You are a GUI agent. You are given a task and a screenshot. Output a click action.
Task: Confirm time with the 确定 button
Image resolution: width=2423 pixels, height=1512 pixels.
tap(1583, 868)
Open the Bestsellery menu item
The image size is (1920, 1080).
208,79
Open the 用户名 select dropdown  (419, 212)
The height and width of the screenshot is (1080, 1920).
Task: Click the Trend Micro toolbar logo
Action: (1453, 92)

■ ■ ■ ■ ■

*Exercise brief:* Your answer should hold exactly the lines from the one containing "Task: Confirm time with the 确定 button" through the end of the entries above, and nothing else.

*Task solution:*
Task: Confirm time with the 确定 button
Image resolution: width=2423 pixels, height=1512 pixels.
tap(1583, 868)
Open the Bestsellery menu item
The image size is (1920, 1080).
208,79
Open the 用户名 select dropdown  (419, 212)
The height and width of the screenshot is (1080, 1920).
Task: Click the Trend Micro toolbar logo
Action: (1453, 92)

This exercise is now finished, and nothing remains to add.